▶ _Dataset entries_
==================================================

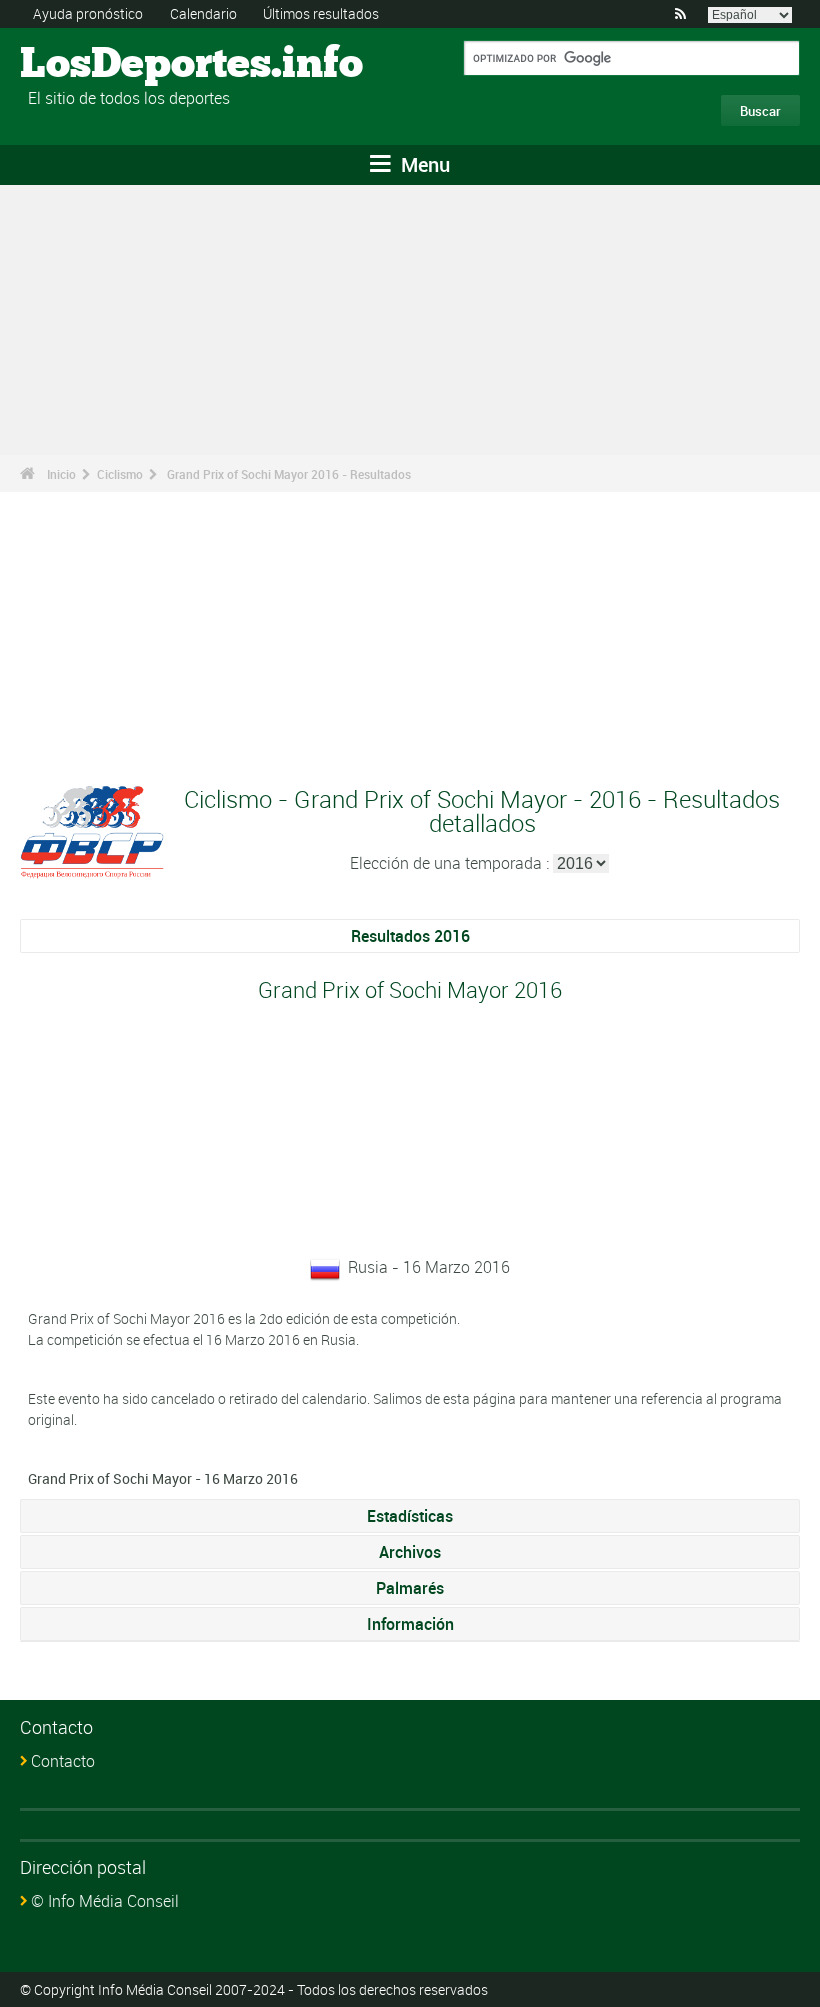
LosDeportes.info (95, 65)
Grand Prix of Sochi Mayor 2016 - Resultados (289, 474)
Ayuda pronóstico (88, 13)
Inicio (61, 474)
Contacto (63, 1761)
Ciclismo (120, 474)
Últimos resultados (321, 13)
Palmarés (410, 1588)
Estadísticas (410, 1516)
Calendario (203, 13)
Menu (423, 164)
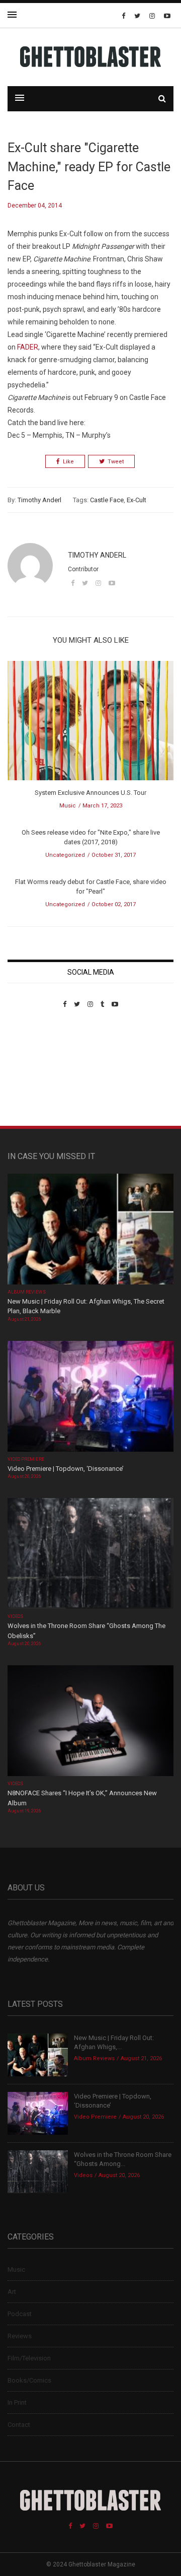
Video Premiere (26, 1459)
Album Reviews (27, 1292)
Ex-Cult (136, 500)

==================================================

▶ _Assignment_
The answer must be the entries above, printed exactly, with no pictures.

▶ _Written reply_
LosDeportes.info (95, 65)
Grand Prix of Sochi Mayor 2016 - Resultados (289, 474)
Ayuda pronóstico (88, 13)
Inicio (61, 474)
Contacto (63, 1761)
Ciclismo (120, 474)
Últimos resultados (321, 13)
Palmarés (410, 1588)
Estadísticas (410, 1516)
Calendario (203, 13)
Menu (423, 164)
Video Premiere (26, 1459)
Album Reviews (27, 1292)
Ex-Cult (136, 500)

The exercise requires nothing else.